Whose wishes matter more? The person that can't leave the room.

Personally I'd kick them out. If thier god is so powerful 50 feet between myself and those praying shouldn't make one whit of differance.

1of5 Level 8 Mar 31, 2020
5

I can't relate to this question because it does not bother me for people to pray for me. I know it is useless but I also know it gives comfort to the people who are praying. If someone cares enough for me to try to do what they think is right, I appreciate their efforts. Love is not a critical emotion.

5

When the True Believers "pray over" you, they're not doing that to help you. They're doing that to help themselves feel better about their helplessness. For me, I just let 'em pray and I chuckle about it.

4

Most my family are atheist. My new idea it to go to a local comedy club before I die and ask the headlining comedians to have a "wake" for me. Each of them would get up and give raunchy, side-splitting made up events that I have done, from prostituting myself to Republicans to squirrel fucking. No holds barred. Invite my entire family, only tell some of the agenda. Maybe a video of me after.

4

I mean, if I'm the one dying, keep those dirty prayers off me. I'm not gonna give one damn if it hurts your feelings.

4

My death bed, my rules - take that mumbo jumbo back to your church and leave me to die in peace.

4

It kinda depends on the person. I'd recognize that some people pray to make themselves feel better, whether they realize that is the reason or not. When one is dying, others can feel helpless and prayer can make them feel as though they are doing something. Then there is my brother who would be insisting that I need only ask Jesus and my soul will be saved. He'd have to go.

4

My wishes would matter more. I would tell them to go home and pray in their closets, reminding them of what the Bible says in Matthew 6:5-6. "5 And when thou prayest, thou shalt not be as the hypocrites [are]: for they love to pray standing in the synagogues and in the corners of the streets, that they may be seen of men. Verily I say unto you, They have their reward. 6 But thou, when thou prayest, enter into thy closet, and when thou hast shut thy door, pray to thy Father which is in secret; and thy Father which seeth in secret shall reward thee openly."

4

They can pray silently if they wish but I don't think I’d be in the mood to have to hear it. They can leave the room if they simply can’t keep it to themselves. If they can’t honor the wishes of a dying individual they really don’t belong there.

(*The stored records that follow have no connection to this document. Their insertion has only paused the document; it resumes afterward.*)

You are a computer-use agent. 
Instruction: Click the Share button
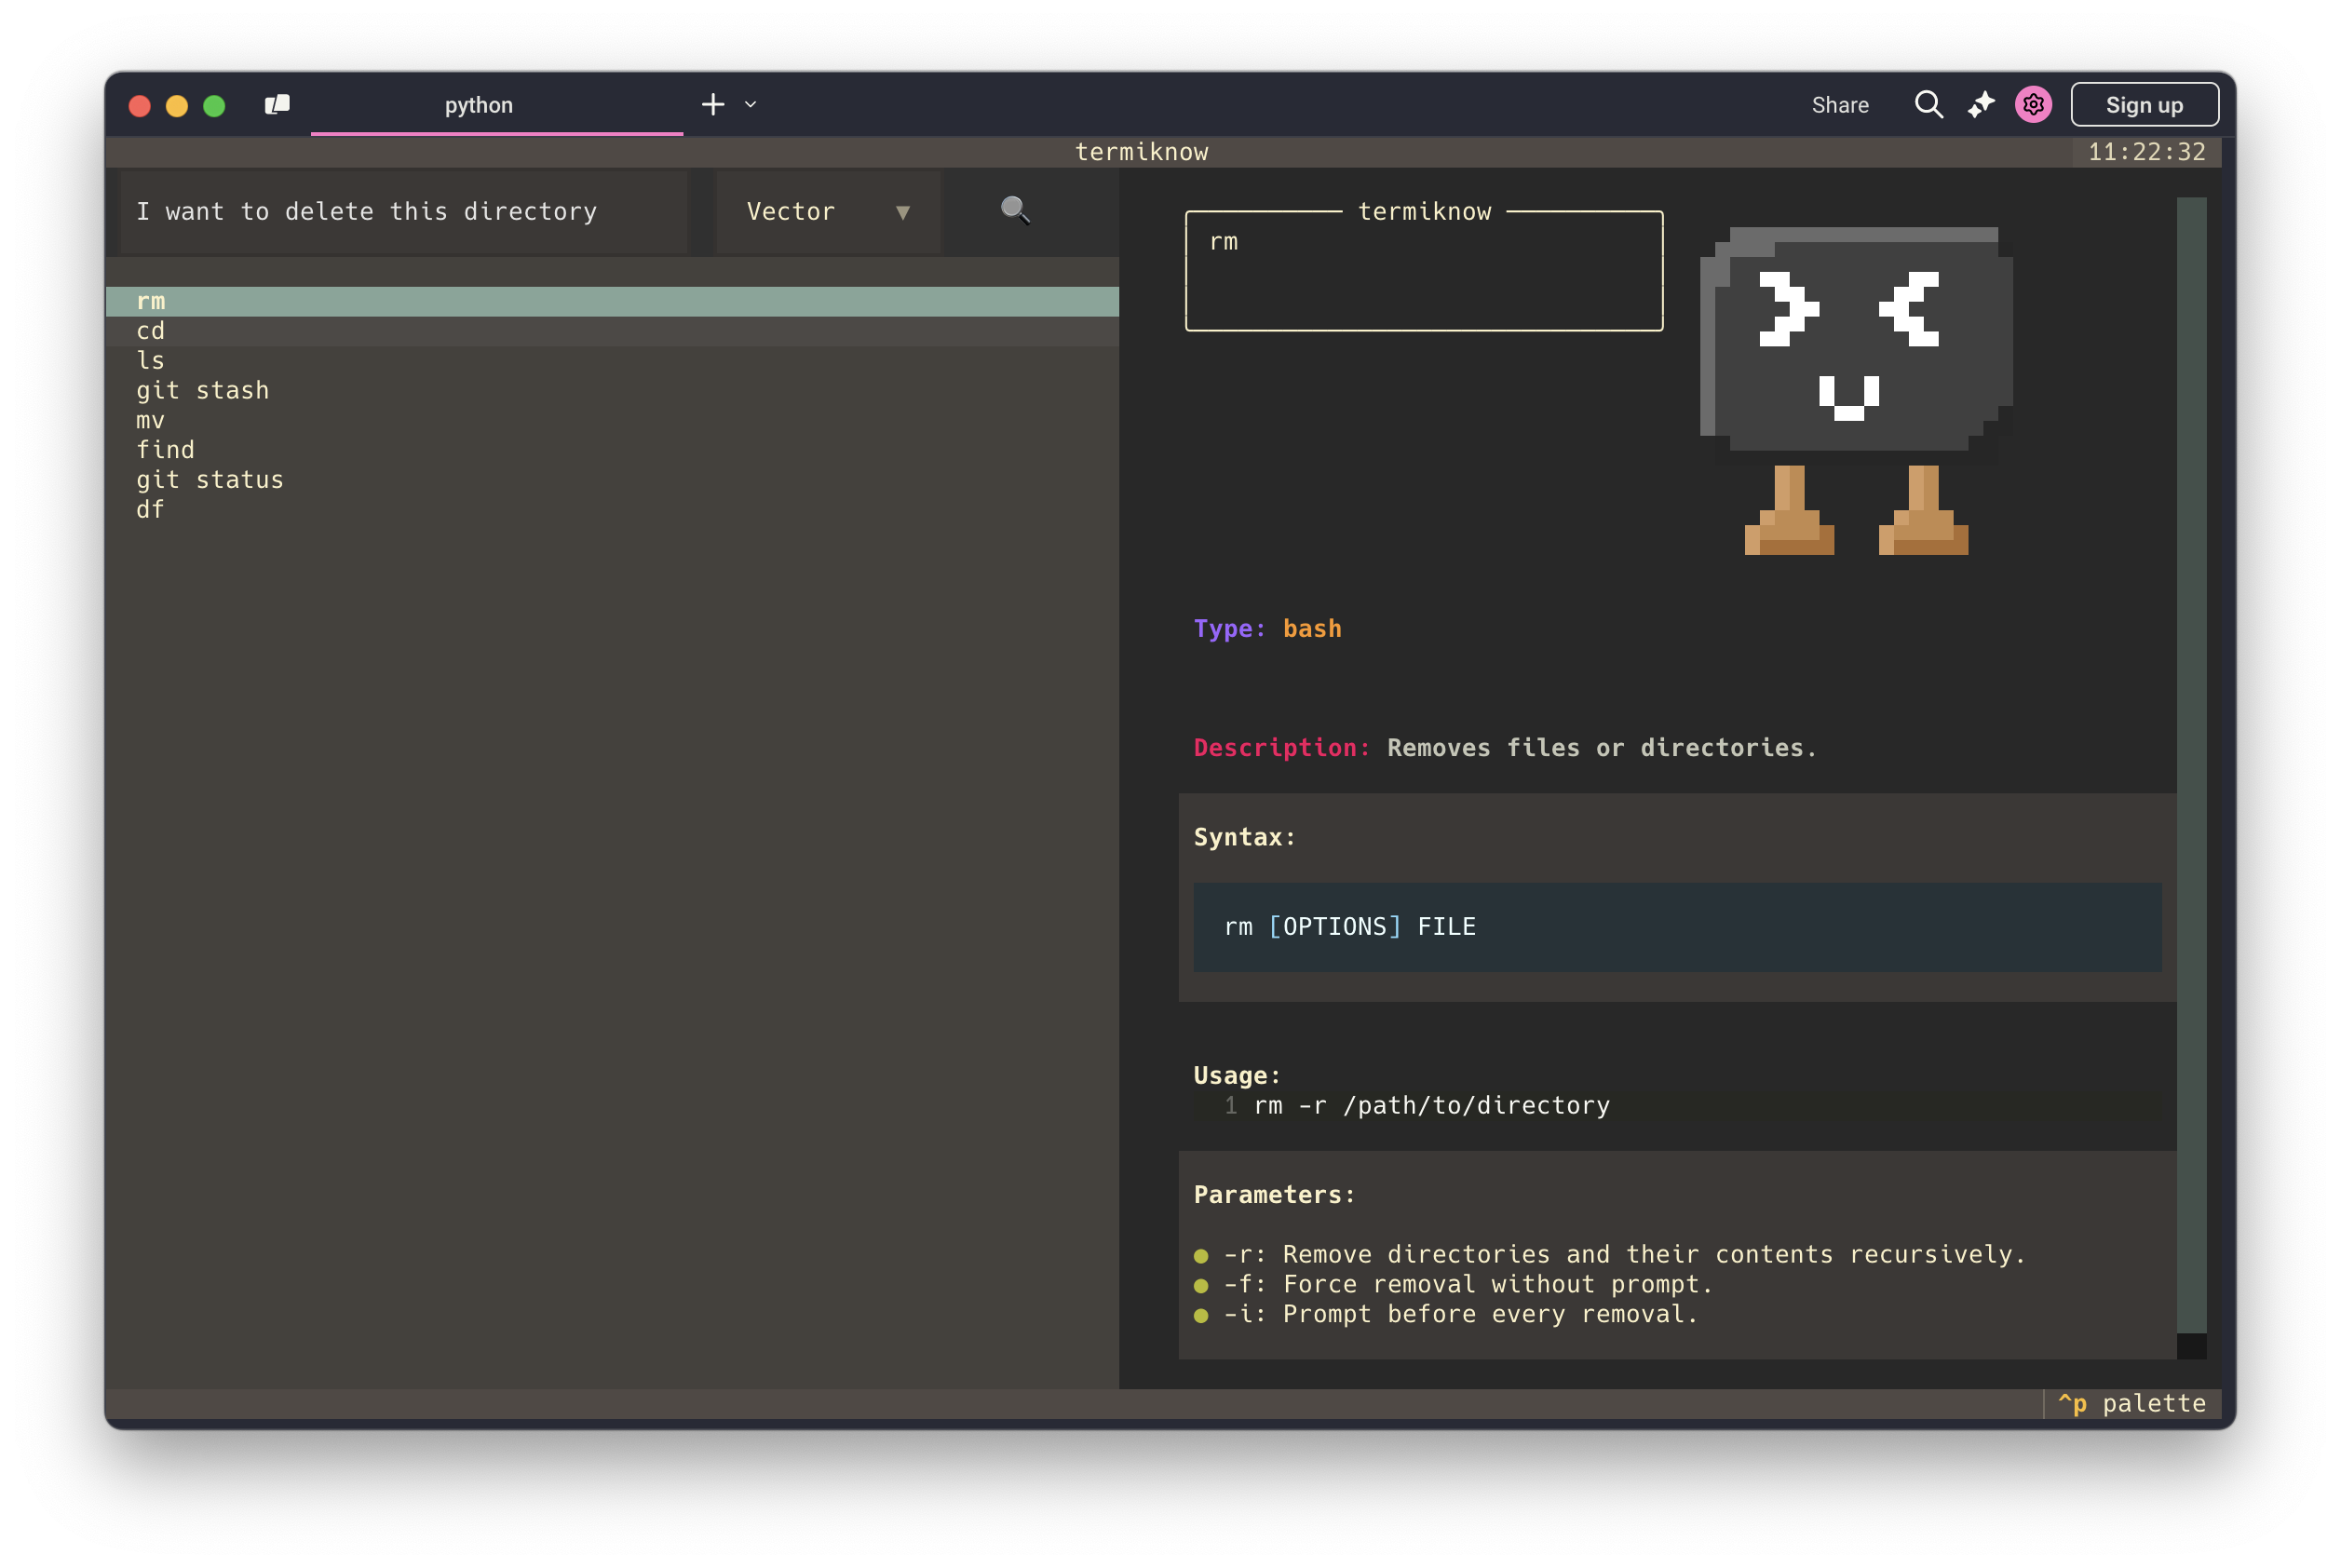click(1840, 105)
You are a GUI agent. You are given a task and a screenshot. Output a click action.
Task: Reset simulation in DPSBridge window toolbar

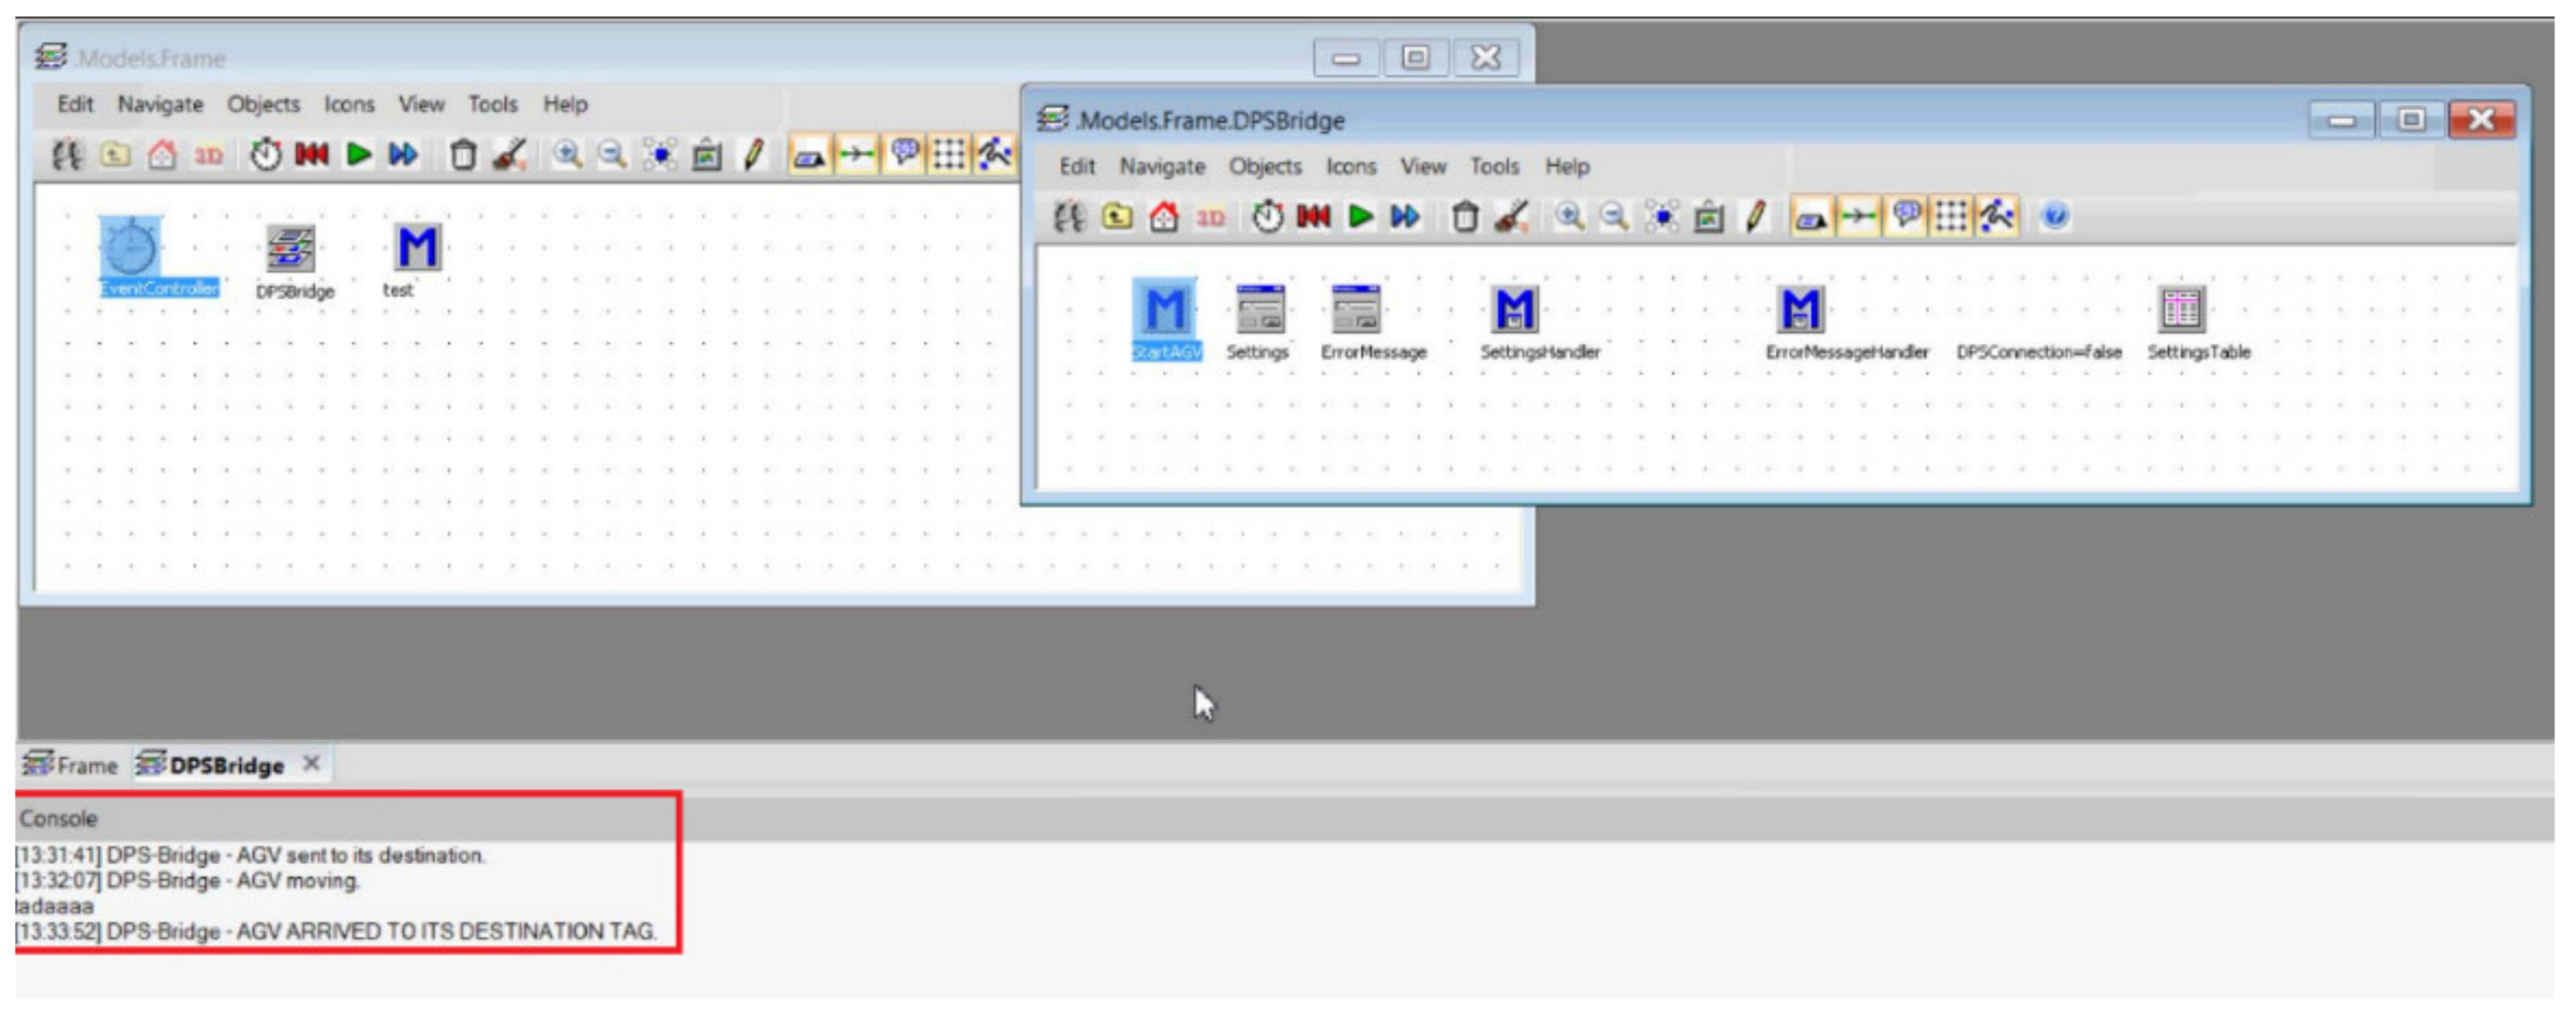(x=1314, y=216)
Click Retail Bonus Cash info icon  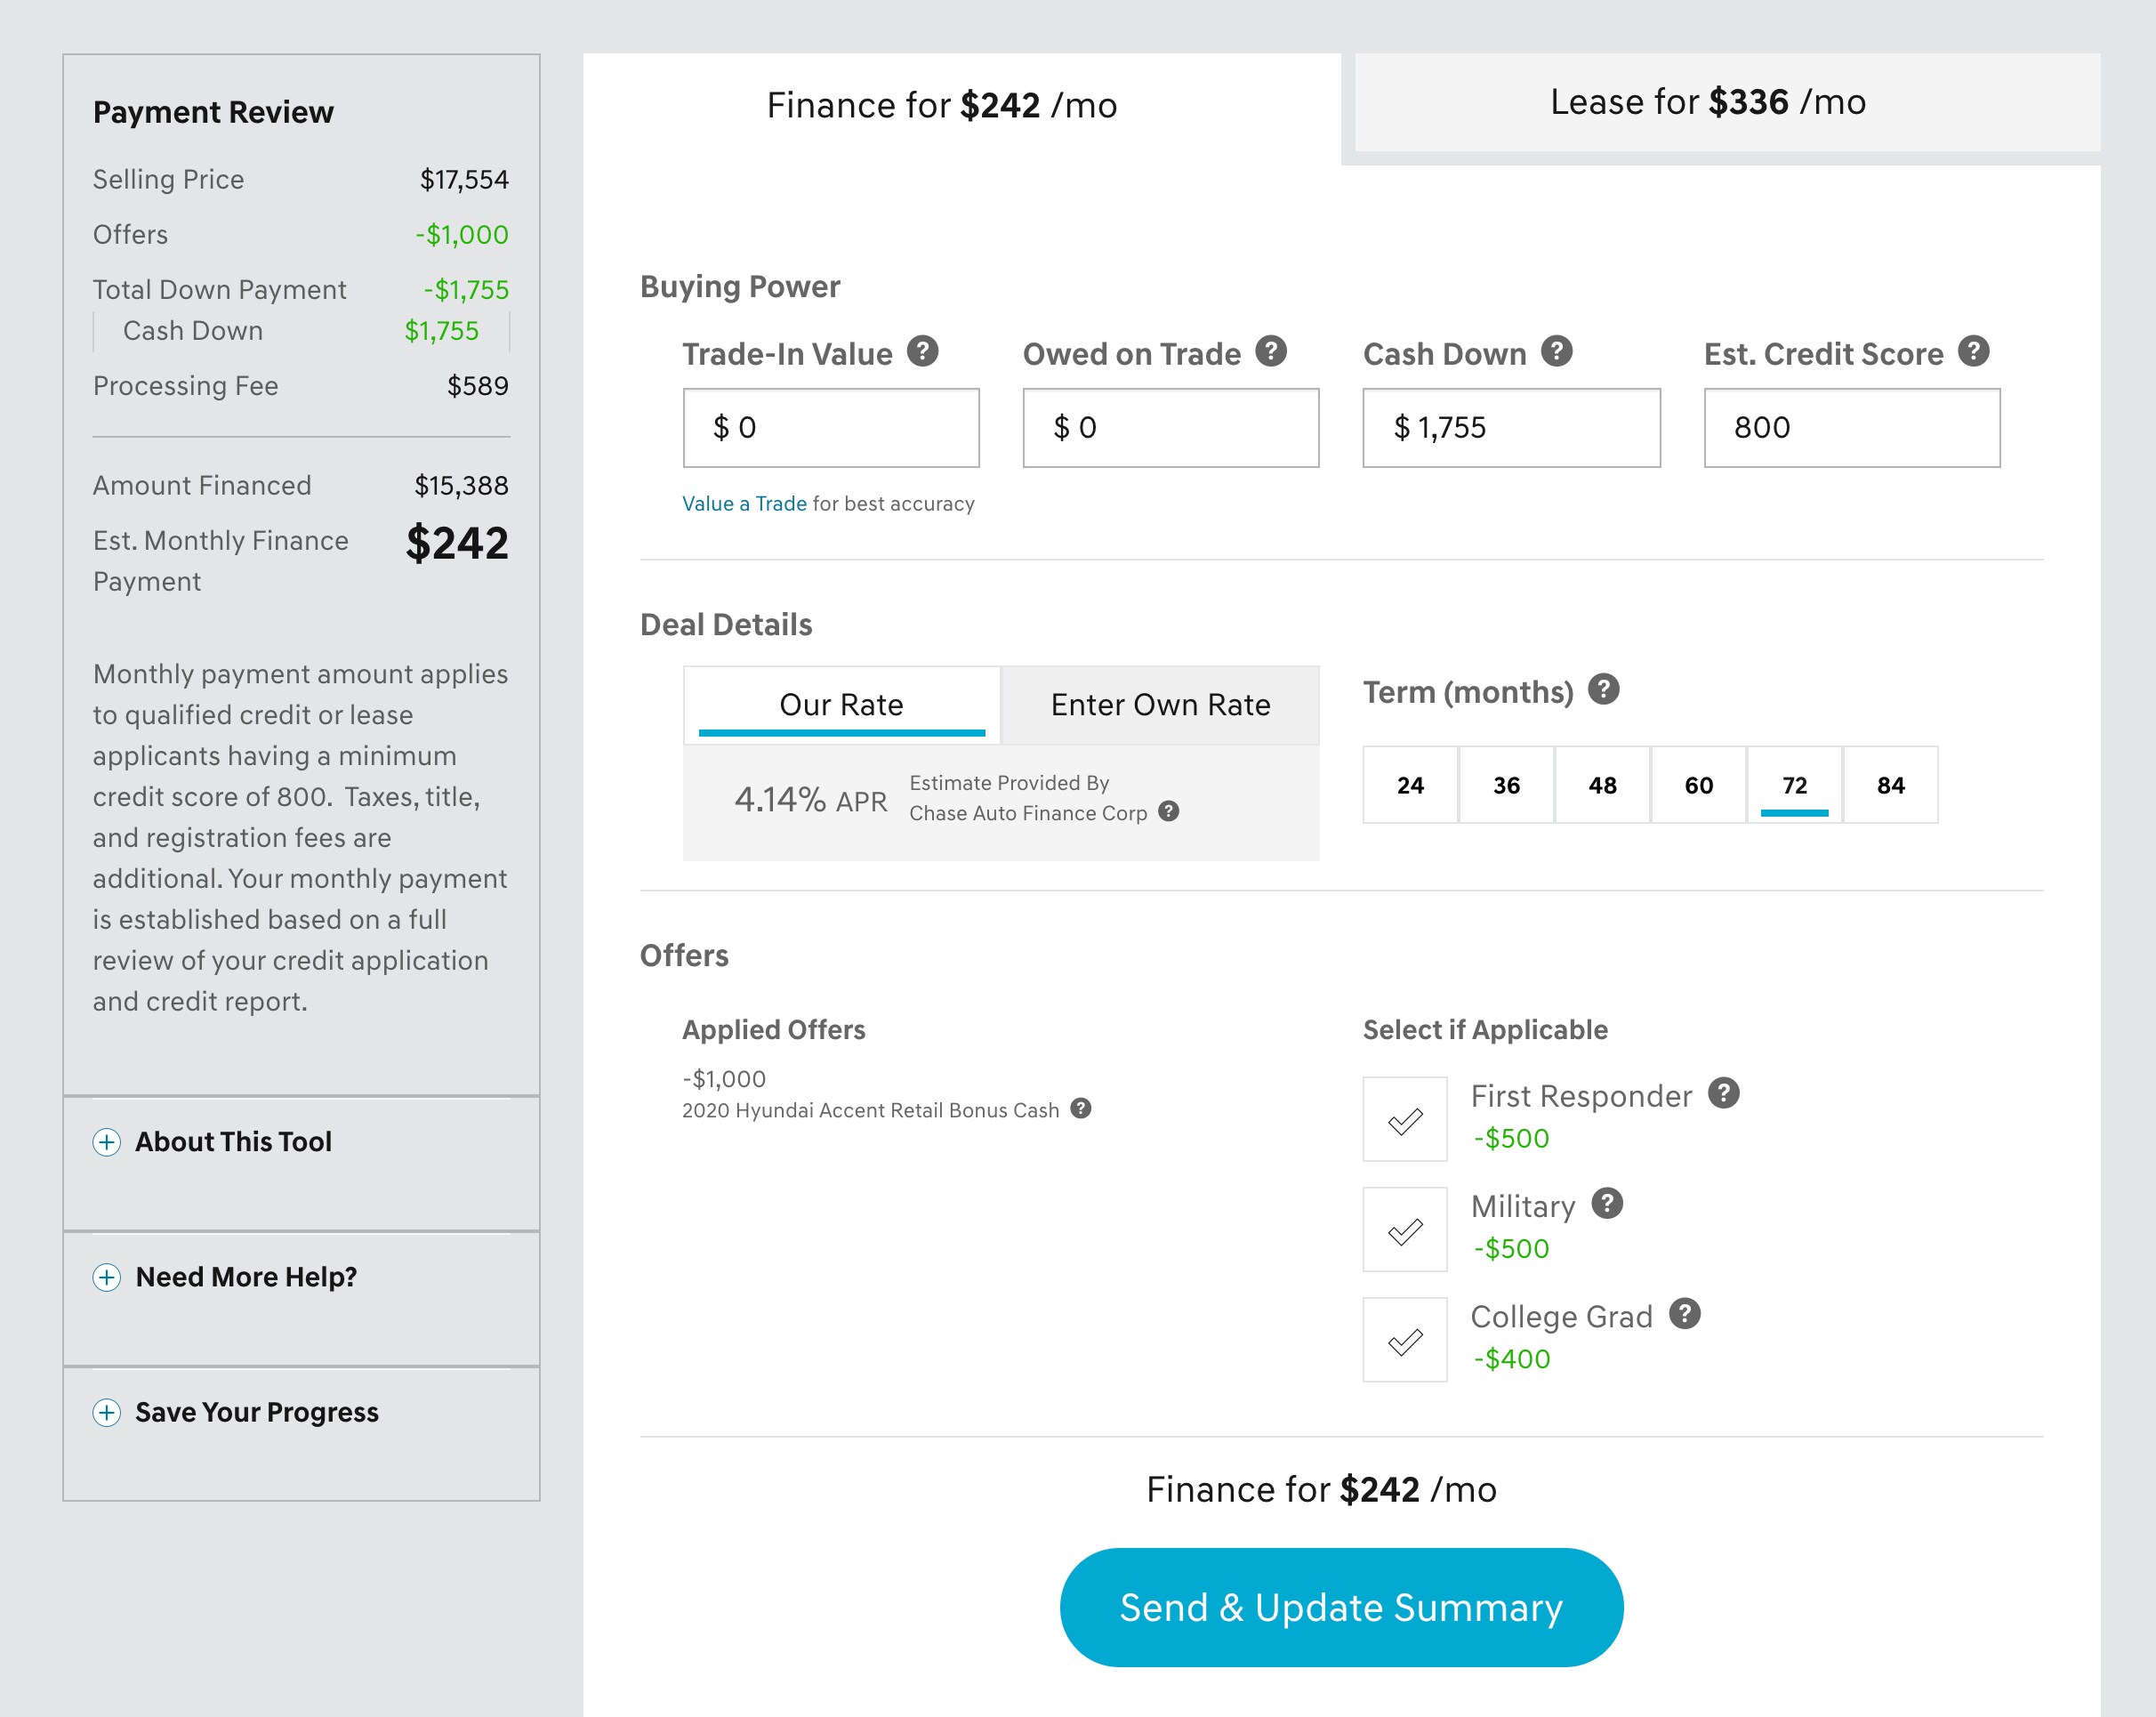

Cinco Level 5 Mar 31, 2020
4

If they want to pray for me, I'll let them. It doesn't bother me that.

3

I sure wouldn't want that to be the last sounds I hear. Pray all you want - AFTER I'm dead !

3

The only one who would pray for me is my 93 yo mother. My siblings and descendants are all atheist like me. I think my mother has earnt the right to follow her beliefs and pray over me. No one else though

3

Your wishes matter the most in this situation and I would be angry as a hornet to be prayed over just to make them happy. If they refused and prayed anyway, or prayed out loud, I would start cussing and ask them to please leave the room. I'm serious here.

3

I would tell them: They can pray on their own time. They can pray when I'm gone. They can pray to make themselves feel better, but don't waste what little time I have with that.

3

At that point why bother. If you are accepting of your situation, then, I believe their well being is more important at that moment.
Or, depending on how you are feeling, maybe leave them with a little gift - claim gaud is talking to you and look at them and say, "Sorry, I'll be seeing a couple of you soon."

3

Who cares? Pray over me if it makes you feel better.

3

Personally to me, since it doesnt hurt me that much, I know it can be annoying but if it makes them happy, and since I appreciate their company, I would let them, but thats just me.

3

Let them eat their cake... It's no concern to me...

3

theres a pretty good chance youd be too sick to care. the praying is about making those people feel good about themselves, why not let them?